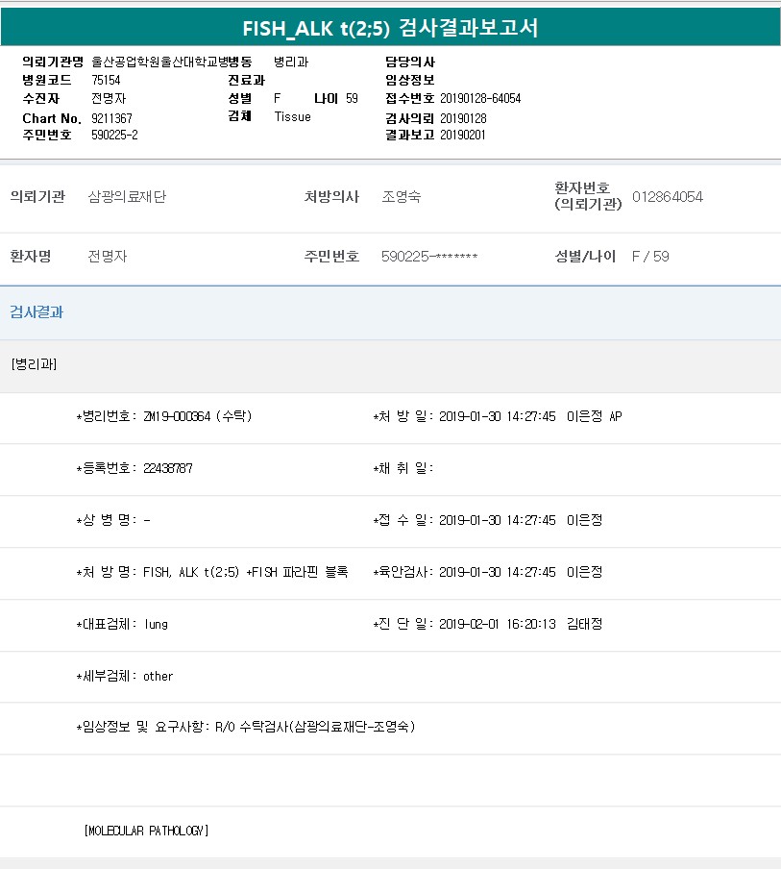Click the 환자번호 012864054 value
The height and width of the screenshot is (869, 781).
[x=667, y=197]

####################

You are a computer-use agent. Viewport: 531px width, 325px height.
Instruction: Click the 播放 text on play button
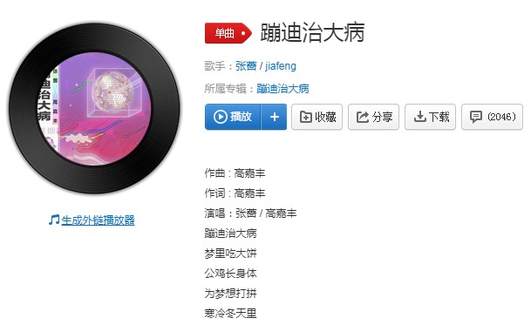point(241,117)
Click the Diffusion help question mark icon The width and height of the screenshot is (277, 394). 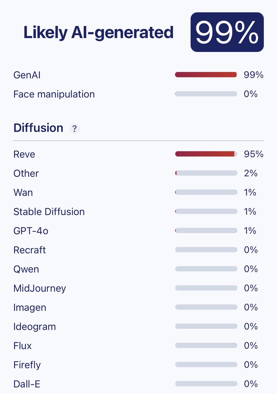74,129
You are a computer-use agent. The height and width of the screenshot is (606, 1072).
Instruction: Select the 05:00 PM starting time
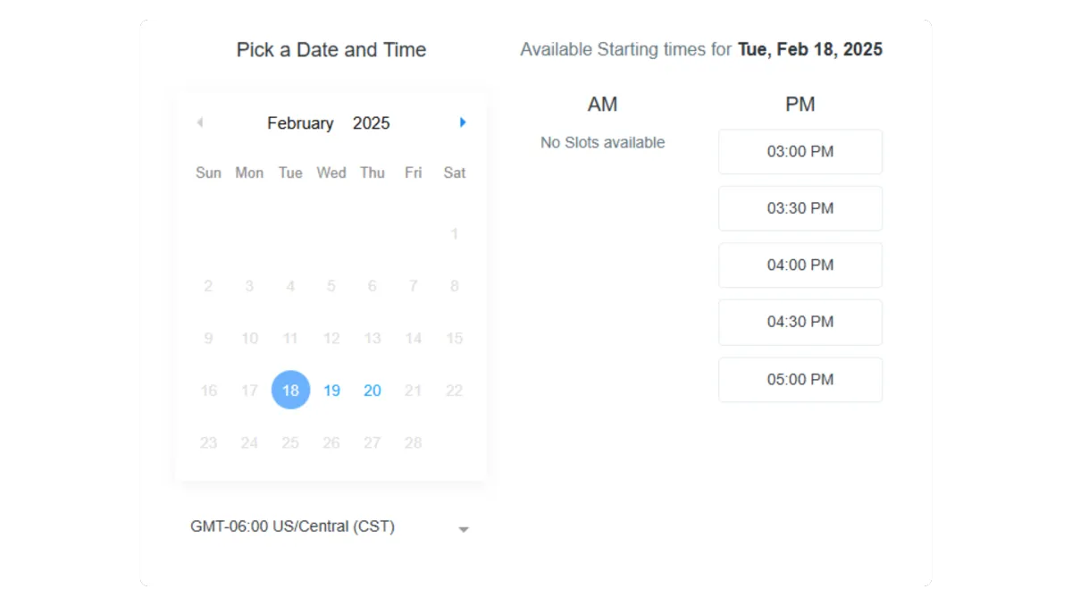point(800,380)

####################

Aim: Copy word for word everything from the line containing "You are a computer-use agent. The" down to the line containing "point(800,380)", both lines included. Leave the pictures out of your answer.

Result for this task:
You are a computer-use agent. The height and width of the screenshot is (606, 1072).
Instruction: Select the 05:00 PM starting time
point(800,380)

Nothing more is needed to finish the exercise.